いきなり結論ではなく、「それは大変でしたね」「お困りなんですね」──まず共感や関係性から入ることが多い。
この違いは、仕事のスタイルの差というより、医療と福祉の「立ち位置」そのものの差なのかもしれません。
🧩 構造の違いはここから生まれる
医療は「決めないと進まない」世界で、命がかかっているのでスピードが重要です。だからこそ統率が必要で、ある程度の上下関係や強制力も機能する。結果として「全体をまとめること」ができる。
福祉は、決めすぎると壊れてしまう世界です。本人の意思、生活の背景、価値観──それらを尊重しながら動く必要があるため、強制になじまず、まとめにくい。

🌀 制度と現場のズレ
もう一つ気になっているのが、制度と現場の方向性のズレです。
今の介護保険制度は、加算のしくみを見ても明らかに「大規模化・統率しやすい形」を推奨しています。国は「まとめたい」方向に動いている。
でもケアマネの多くは──少なくとも私の周りでは──「自分のペースで動きたい」「裁量を持ちたい」という個人プレー志向の人が多い印象があります。
「国はまとめたい、でも現場は自由でいたい」──このズレが、今の福祉の難しさの一因になっているのかもしれません。
そもそも福祉は、
医療のように“まとめること”を前提とした仕組みではないのかもしれませんね。
🍂それでもケアマネにできること
では、福祉はまとまるべきなのか。
私の今の考えでは、必ずしもそうではないと思っています。
大きな仕組みで整える医療と、寄り添うことで成り立つ福祉。
その性格の違いの中で立ち回ることがケアマネという仕事の難しさであり、面白さでもあるのだと感じています。
全体を統率する仕組みがない分、一つひとつの事業所が、一人ひとりのケアマネが、目の前のご本人やご家族に丁寧に向き合っていくしかない。

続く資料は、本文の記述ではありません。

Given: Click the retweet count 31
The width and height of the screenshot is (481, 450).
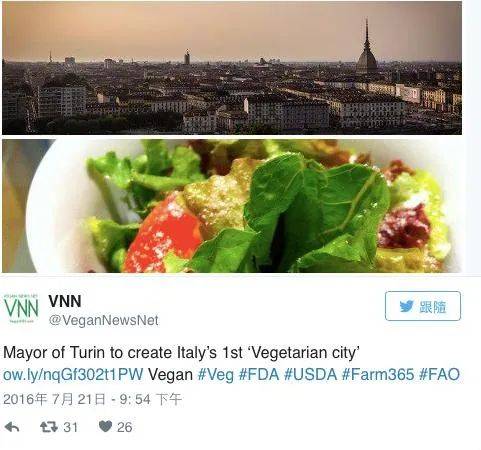Looking at the screenshot, I should [x=70, y=427].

それは大変なことでもありますが、個別性を大切にする福祉の本質とも合っているのかもしれないなと、小学6年からの付き合いの友人としっとり飲みながら話をしていたのでした(●´ω`●)
★おまけ★
独立してから友人と飲むのはこれが初めてでした。
成功するまで顔を合わせれないし、お酒なんて飲めないと思っていたからです。